Workload design for Cloud
Traditional approaches to creating and maintaining workloads in the enterprise often include contributions from many teams and individuals. They also include a combination of manual and scripted activities. I sometimes refer to this as an assembly line. The workloads that come off the assembly line, like cars, have odometers and require regular maintenance. Others refer to these workloads as pets. When moving workloads to the cloud, it’s helpful to visualize how this typically happens on premise and how it will change when going into cloud.
The illustration above shows the traditional approach in the top left, including some of the teams that participate in the preparation of the workload.
- Infrastructure Build is the team responsible for the bare metal servers and virtualization platform (e.g. VMWare and OpenStack are common).
- Infrastructure Config is the team responsible for installing an operating system, attaching storage and sometimes installing certain packages. This is often the team responsible for ongoing patching.
- Platform Setup is handled by a team responsible for the runtime environment. Components often include desired programming languages and libraries. In some cases it also includes platform components (e.g. Tomcat).
- Application and Application Config are often handled by another team who is responsible for bundling and distributing the source code or compiled executables to the hosts. This team often is also responsible for application config, such as database credentials.
In many cases, enterprises have a single “golden” image that is used as the basis for every workload. This means that all of the work shown in the upper left of the diagram must be performed for every workload. While moving toward cloud, either toward containers or VMs, it is desirable to codify infrastructure, so that all the “assembly line” work is packaged into the image. This is depicted on the bottom right.
Components of Cloud Infrastructure
When done right, three primary components are make up the new delivery approach. First is the image that encapsulates all the work previously done on the “assembly line”. This means none of that work needs to happen when the instance is launched. This delivers several benefits, including reliable scale and heal actions as well as immutable workload definitions that reduce risk during deployments.

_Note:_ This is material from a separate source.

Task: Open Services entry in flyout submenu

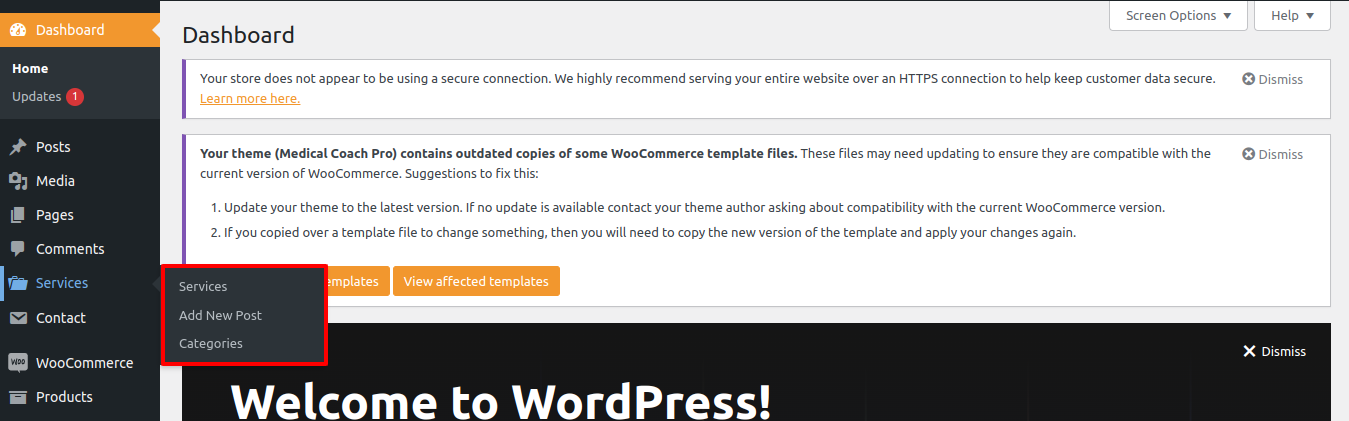Action: click(203, 287)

Second, persistent storage is managed outside the life-cycle of the instances or the images. Depending on the deployment platform, there are various ways to facilitate this externalized storage. It’s most important to recognize the need to manage the life-cycle of persistent storage outside of the instances. This can feel like a big shift away from traditional workloads that are expected to exist for long periods of time with local storage expected to be durable.

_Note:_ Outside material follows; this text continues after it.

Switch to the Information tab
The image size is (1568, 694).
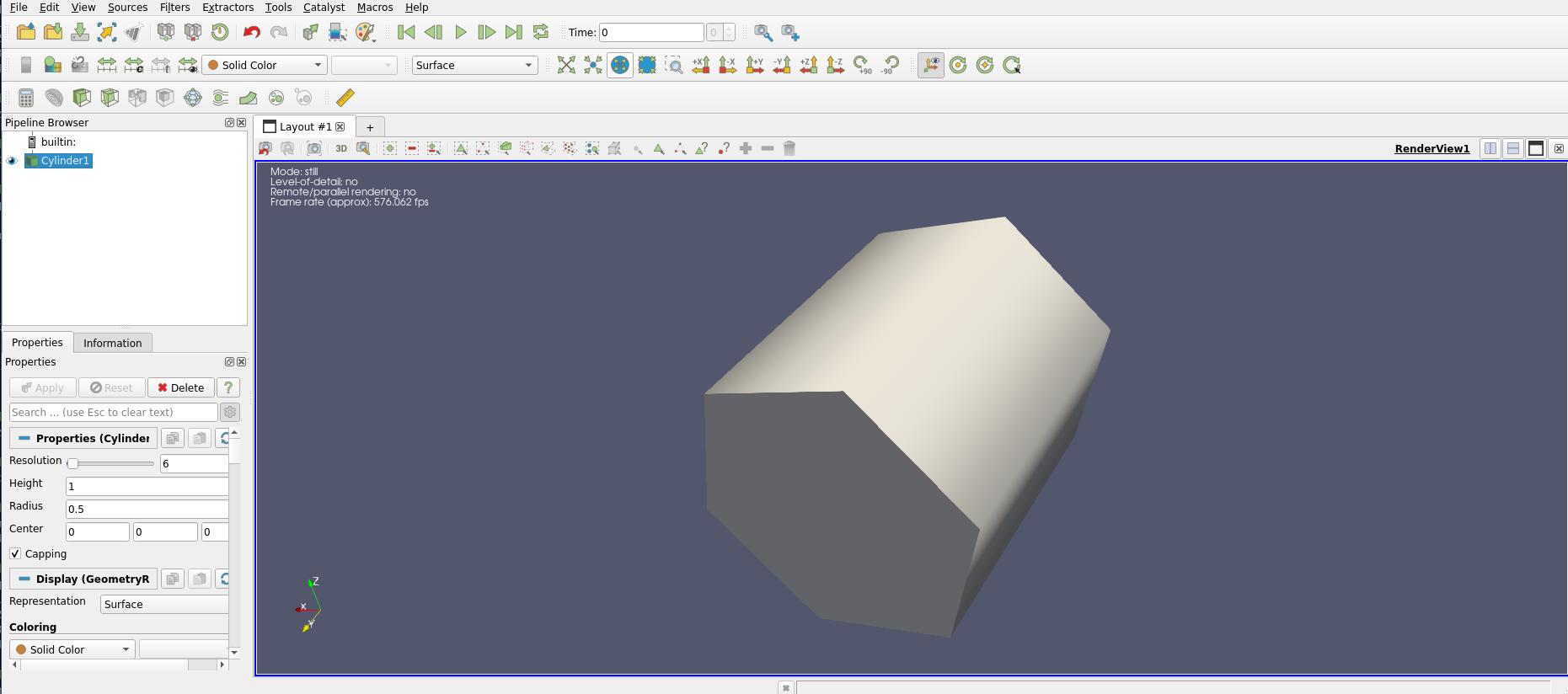click(x=112, y=343)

Third, the delivery of configuration data is external to the image. This should be injected at runtime, and possibly updated during runtime in some cases. This is important because it makes it possible to use the same immutable image in Development, Staging and Production environments, without modification. In other words, the same workload that you validated in Development and Staging is exactly what is delivered to Production.
Parameters
Some important parameters to consider in choosing whether to move to VMs or containers include
- How much work will it take to implement?
- How much manual work can be eliminated from the process?
- What is the cost to run the workloads?
- Will the target state achieve required RTO, RPO and SLO?
- Will the target state deliver required performance?
These parameters will often be evaluated on a case by case basis, focusing on the workload. In some cases it may be appropriate to consider focusing on a single target state, even if there are some inefficiencies for the workloads. Other times it will be better to let the workload dictate the right target state.
Variations of this approach
I previously discussed how cloud native mapped onto traditional management of a Software Development Life Cycle. This view goes deeper into how workload management and design can accommodate the incremental steps that organizations take toward automating their infrastructure. It’s also important to note that, while these patterns are most accessible in Kubernetes, they work in non-containerized cloud environments too. This includes the obvious AWS, Azure and Google clouds, but also VMWare and OpenStack.
The next step beyond this is to ensure that the images are managed through and automated pipeline. I’ll cover that in another post. When I do, it will become more clear how managing many images, as shown in the bottom right of the above diagram, is easier than it might first appear.